我能够将以下 Python 解决方案放在一起作为起点。它将 pdf 转换为 png 并输出相应的图像映射标记。

它将输出 dpi 作为可选参数(默认为 200),以便将边界框从默认的 pdf dpi 72 正确缩放到 png 上:

from pdf2image import convert_from_path
from pdfminer.converter import PDFPageAggregator
from pdfminer.layout import LAParams, LTTextBox
from pdfminer.pdfinterp import PDFPageInterpreter
from pdfminer.pdfinterp import PDFResourceManager
from pdfminer.pdfpage import PDFPage

from yattag import Doc, indent

import argparse
import os


def transform_coords(lobj, mb):

    # Transform LTTextBox bounding box to image map area bounding box.
    #
    # The bounding box of each LTTextBox is specified as:
    #
    # x0: the distance from the left of the page to the left edge of the box
    # y0: the distance from the bottom of the page to the lower edge of the box
    # x1: the distance from the left of the page to the right edge of the box
    # y1: the distance from the bottom of the page to the upper edge of the box
    #
    # So the y coordinates start from the bottom of the image. But with image map
    # areas, y coordinates start from the top of the image, so here we subtract
    # the bounding box's y-axis values from the total height.

所示条目:
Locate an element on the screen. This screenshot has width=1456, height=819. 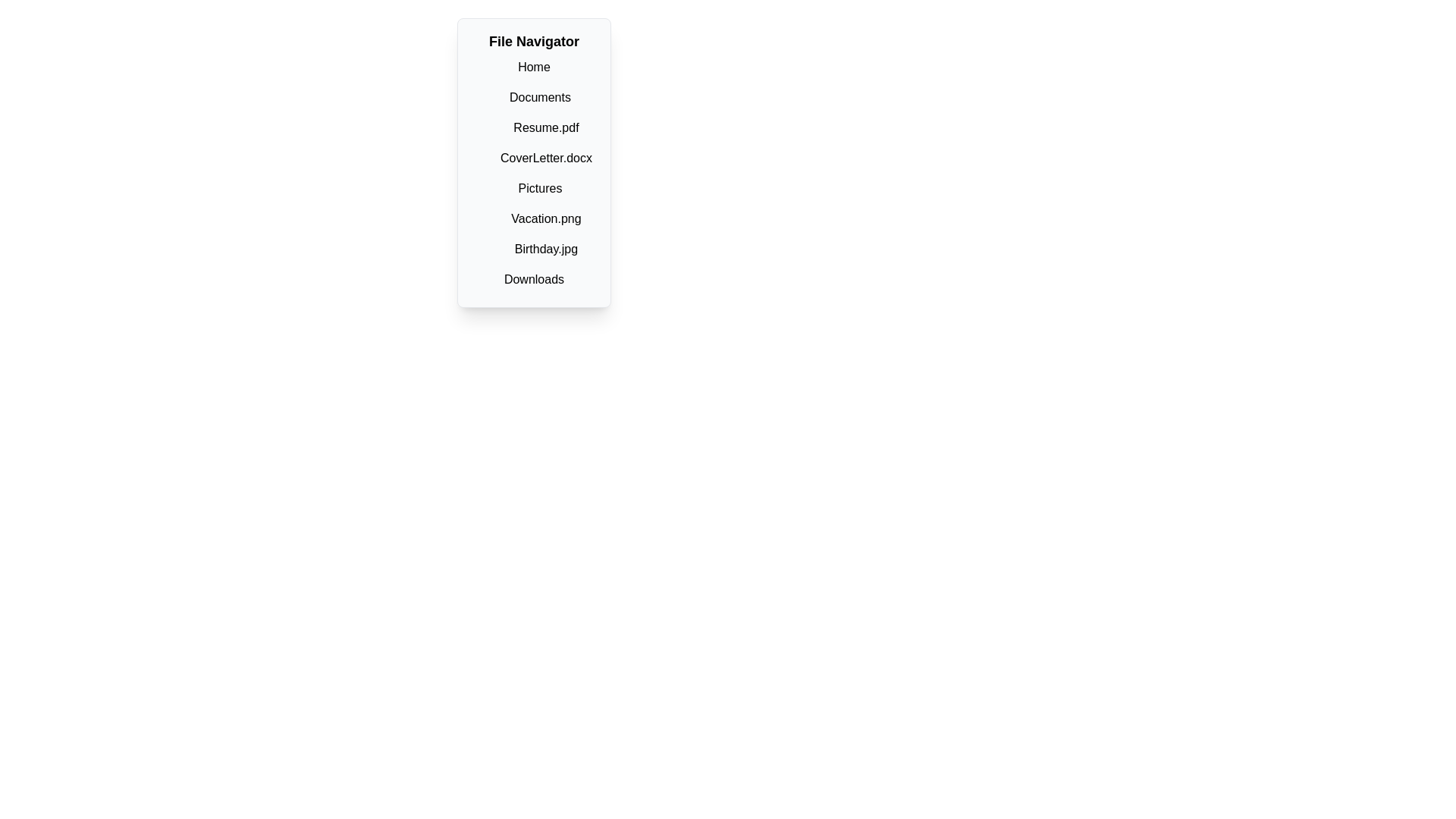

--

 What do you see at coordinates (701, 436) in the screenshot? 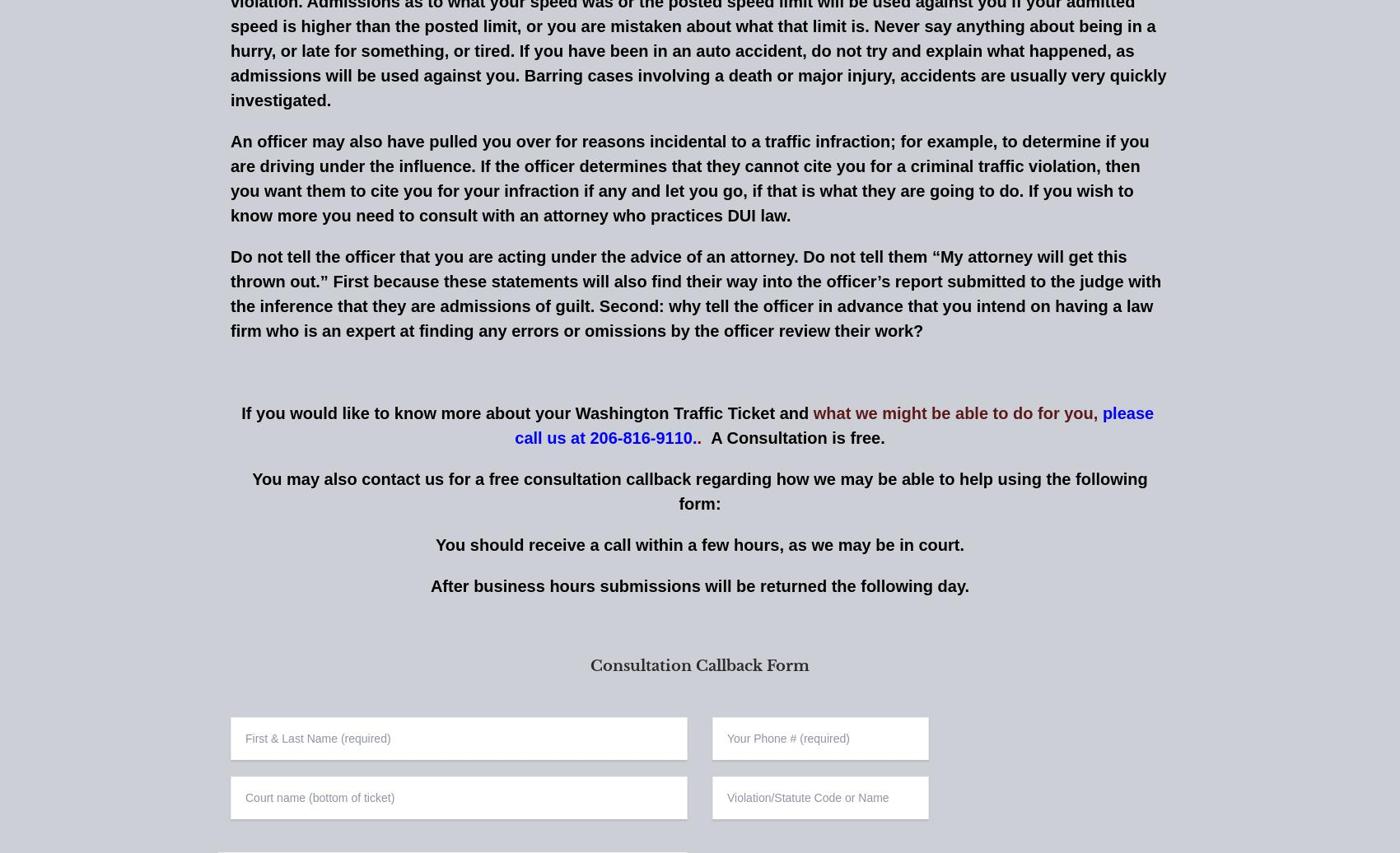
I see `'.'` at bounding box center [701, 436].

任务要求: 照原文抄下文档节选中从“from yattag import”起、到“area bounding box.”止的部分,首尾两处都要包括在内。

正确答案:
from yattag import Doc, indent

import argparse
import os


def transform_coords(lobj, mb):

    # Transform LTTextBox bounding box to image map area bounding box.